Almost a dozen dangerous vulnerabilities have been discovered in the VxWorks real-time operating system (RTOS) used by over 2 billion devices ranging from firewalls, routers and printers to critical industrial equipment, medical and enterprise devices. Dubbed “URGENT/11,” the flaws affect VxWorks’ TCP/IP stack (IPnet), impacting all versions since version 6.5 meaning they have been present in the operating system over the last 13 years. It is worth noting that the URGENT/11 vulnerabilities do not affect other versions of the product designed for safety certification namely VxWorks 653 and VxWorks Cert Edition.
Detailed vulnerabilities description is available here: https://www.cybersecurity-help.cz/vdb/SB2019073103
URGENT/11 vulnerabilities pose a serious risk as they allow attackers to take over devices with no user interaction required, and even bypass perimeter security devices such as firewalls and NAT solutions. Also, the flaws can be used to propagate malware into and within networks in a similar way to the EternalBlue vulnerability used in WannaCry ransomware attacks.
Out of the 11 vulnerabilities 6 classified as critical and allow Remote Code Execution (RCE) while other 5 bugs are denial of service, information leaks or logical flaws.
The six critical vulnerabilities that can lead to remote code execution are:
1. CVE-2019-12256 (stack overflow in the parsing of IPv4 options) – the flaw that can be exploited by sending a specially crafted IP packet to target device. It affects devices running VxWorks v6.9.4 or above with a network connection. The exploitation process doesn’t require any specific application or configuration to be running on the device.
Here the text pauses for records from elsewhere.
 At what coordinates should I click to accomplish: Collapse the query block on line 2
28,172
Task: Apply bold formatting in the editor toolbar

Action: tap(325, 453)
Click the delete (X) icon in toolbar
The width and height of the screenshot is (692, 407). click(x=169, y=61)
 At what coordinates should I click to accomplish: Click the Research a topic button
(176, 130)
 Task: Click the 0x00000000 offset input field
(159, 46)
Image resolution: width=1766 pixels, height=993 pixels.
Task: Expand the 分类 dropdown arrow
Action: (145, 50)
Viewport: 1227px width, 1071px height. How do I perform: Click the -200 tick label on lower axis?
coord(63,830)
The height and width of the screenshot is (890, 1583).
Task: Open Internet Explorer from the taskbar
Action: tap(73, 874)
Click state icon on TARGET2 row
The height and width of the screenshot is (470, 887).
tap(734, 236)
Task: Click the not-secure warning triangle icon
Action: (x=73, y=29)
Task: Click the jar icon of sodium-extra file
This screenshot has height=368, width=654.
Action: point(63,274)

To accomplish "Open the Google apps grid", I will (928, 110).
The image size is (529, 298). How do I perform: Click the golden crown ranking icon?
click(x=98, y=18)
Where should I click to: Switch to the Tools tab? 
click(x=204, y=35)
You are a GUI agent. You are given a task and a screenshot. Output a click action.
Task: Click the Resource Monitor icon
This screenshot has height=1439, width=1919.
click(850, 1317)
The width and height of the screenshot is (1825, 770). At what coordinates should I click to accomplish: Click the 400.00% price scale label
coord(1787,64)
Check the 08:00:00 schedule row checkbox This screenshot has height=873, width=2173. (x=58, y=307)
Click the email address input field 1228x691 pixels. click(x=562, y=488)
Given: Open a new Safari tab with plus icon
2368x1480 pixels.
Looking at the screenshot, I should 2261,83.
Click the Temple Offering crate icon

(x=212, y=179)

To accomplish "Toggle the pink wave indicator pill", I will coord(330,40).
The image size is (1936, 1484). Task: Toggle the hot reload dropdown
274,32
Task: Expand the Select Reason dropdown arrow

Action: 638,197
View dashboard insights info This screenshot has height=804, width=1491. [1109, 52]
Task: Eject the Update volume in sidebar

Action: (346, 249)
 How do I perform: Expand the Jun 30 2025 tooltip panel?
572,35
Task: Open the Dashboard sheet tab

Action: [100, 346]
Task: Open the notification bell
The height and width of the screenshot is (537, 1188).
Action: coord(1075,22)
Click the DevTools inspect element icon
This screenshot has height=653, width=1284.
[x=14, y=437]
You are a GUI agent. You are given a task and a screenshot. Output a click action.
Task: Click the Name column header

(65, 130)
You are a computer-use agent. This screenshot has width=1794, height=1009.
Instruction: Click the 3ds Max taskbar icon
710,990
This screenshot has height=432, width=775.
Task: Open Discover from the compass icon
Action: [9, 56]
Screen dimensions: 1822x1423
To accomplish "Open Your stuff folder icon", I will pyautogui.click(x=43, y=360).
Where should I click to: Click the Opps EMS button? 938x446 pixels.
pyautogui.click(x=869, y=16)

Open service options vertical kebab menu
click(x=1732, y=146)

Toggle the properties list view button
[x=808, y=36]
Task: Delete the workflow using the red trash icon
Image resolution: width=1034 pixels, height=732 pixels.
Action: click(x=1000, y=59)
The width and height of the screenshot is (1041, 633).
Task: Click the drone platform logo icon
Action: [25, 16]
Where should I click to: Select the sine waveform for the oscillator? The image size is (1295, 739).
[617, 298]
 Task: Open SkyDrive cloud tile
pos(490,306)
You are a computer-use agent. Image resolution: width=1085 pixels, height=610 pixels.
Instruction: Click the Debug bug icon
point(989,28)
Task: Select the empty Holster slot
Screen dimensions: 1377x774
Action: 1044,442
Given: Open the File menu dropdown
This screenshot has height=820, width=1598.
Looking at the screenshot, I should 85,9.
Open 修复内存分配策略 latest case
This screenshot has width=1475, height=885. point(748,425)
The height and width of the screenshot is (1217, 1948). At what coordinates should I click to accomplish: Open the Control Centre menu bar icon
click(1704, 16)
2. CVE-2019-12255, CVE-2019-12260, CVE-2019-12261, and CVE-2019-12263 - memory corruption vulnerabilities stemming from erroneous handling of TCP’s Urgent Pointer field. The bugs can be triggered by either directly connecting to an open TCP port on the target device, or by hijacking an outbound TCP connection originating from the target device.
The four variants of this type of attack affecting different VxWorks versions:
TCP Urgent Pointer = 0 leads to integer underflow (CVE-2019-12255) affects VxWorks versions 6.5 to 6.9.3.
TCP Urgent Pointer state confusion caused by malformed TCP AO option (CVE-2019-12260) affects VxWorks versions 6.9.4 and above.
TCP Urgent Pointer state confusion due to race condition (CVE-2019-12263) affects VxWorks versions 6.6 and above.
TCP Urgent Pointer state confusion during connect to a remote host (CVE-2019-12261) affect VxWorks versions 6.7 and above
.3. CVE-2019-12257 - a heap overflow vulnerability triggered when a vulnerable device parses a specially crafted DHCP response packets. The bug resides in VxWorks versions from 6.5 to 6.9.3.
Other 5 vulnerabilities are less dangerous flaws that can lead to denial-of-service, logical errors, or information leaks:
1. TCP connection DoS via malformed TCP options (CVE-2019-12258)
2. Handling of unsolicited Reverse ARP replies (Logical Flaw) (CVE-2019-12262)
3. Logical flaw in IPv4 assignment by the ipdhcpc DHCP client (CVE-2019-12264)
4. DoS via NULL dereference in IGMP parsing (CVE-2019-12259)
5. IGMP Information leak via IGMPv3 specific membership report (CVE-2019-12265)
Wind River Systems, the maintainer of VxWorks, has released patches to address all of the above mentioned vulnerabilities.